This bit comes just after Jack has shouted "Bollocks to the rules!" and run away from the assembly. Ralph and Piggy are left standing there, wondering what to do next. Piggy encourages Ralph to stamp his authority on the assembly and re-call the meeting with the conch.

“Blow the conch, Ralph.”
Piggy was so close that Ralph could see the glint of his one glass.
“There’s the fire. Can’t they see?”
“You got to be tough now. Make ’em do what you want.”

Ralph, however, knows that not everyone respects the democratic principle of the conch in the way that he and Piggy do:

Ralph answered in the cautious voice of one who rehearses a theorem.
“If I blow the conch and they don’t come back; then we’ve had it. We shan’t keep the fire going. We’ll be like animals. We’ll never be rescued.”
“If you don’t blow, we’ll soon be animals anyway. I can’t see what they’re doing but I can hear.”

Ralph is worried that the crack which has been opening up in him and Jack's relationship might become a permanent schism. He knows that he's potentially on the brink of disaster if he doesn't react in the right way.
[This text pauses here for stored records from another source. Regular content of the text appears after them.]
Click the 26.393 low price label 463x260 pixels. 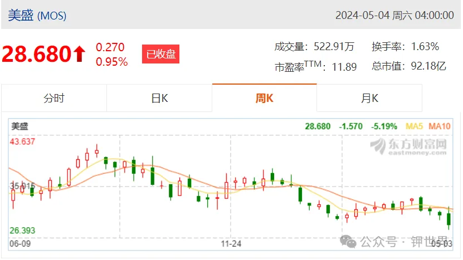pos(22,230)
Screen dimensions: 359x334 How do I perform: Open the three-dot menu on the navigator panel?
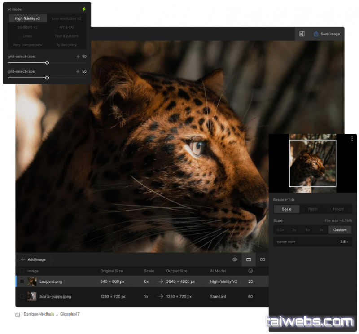(352, 139)
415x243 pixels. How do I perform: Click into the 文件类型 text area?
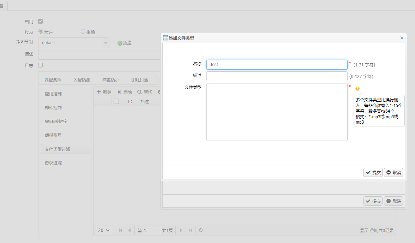[x=277, y=112]
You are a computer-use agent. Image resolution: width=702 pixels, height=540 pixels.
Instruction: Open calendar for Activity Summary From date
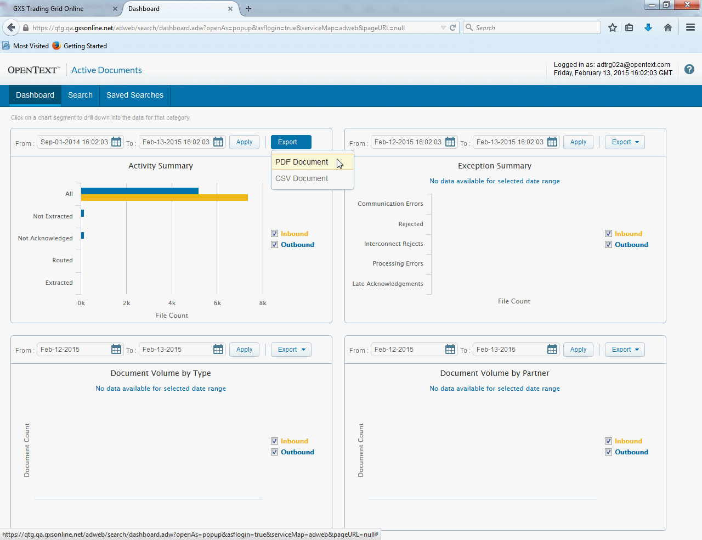point(116,142)
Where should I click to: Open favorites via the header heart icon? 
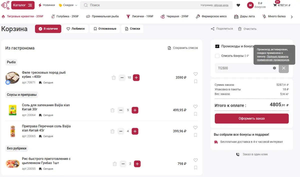point(238,5)
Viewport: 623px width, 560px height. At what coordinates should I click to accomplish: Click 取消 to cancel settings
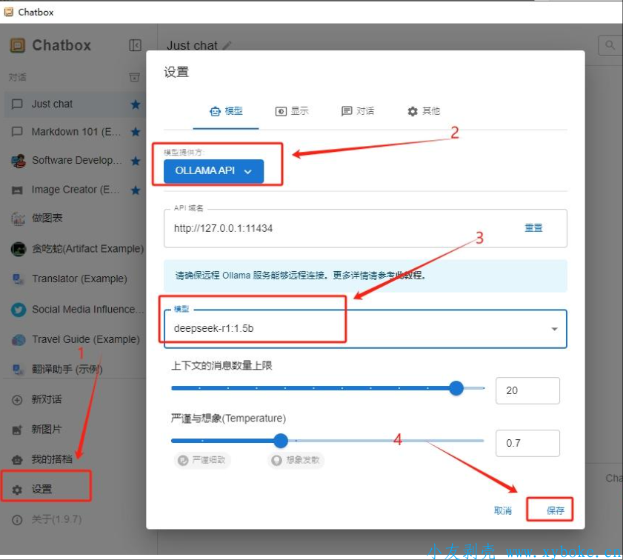tap(503, 510)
If he blows the conch, and no-one returns, the conch has lost all its power. "We've had it", he says. If he leaves it, and lets them go, then potentially the conch might continue to work in the future. There might be a chance of reconciliation.

imraquel | Student

Because, he is worried that the group as a whole, will start to rebel, and there will be no order. Just mayhem.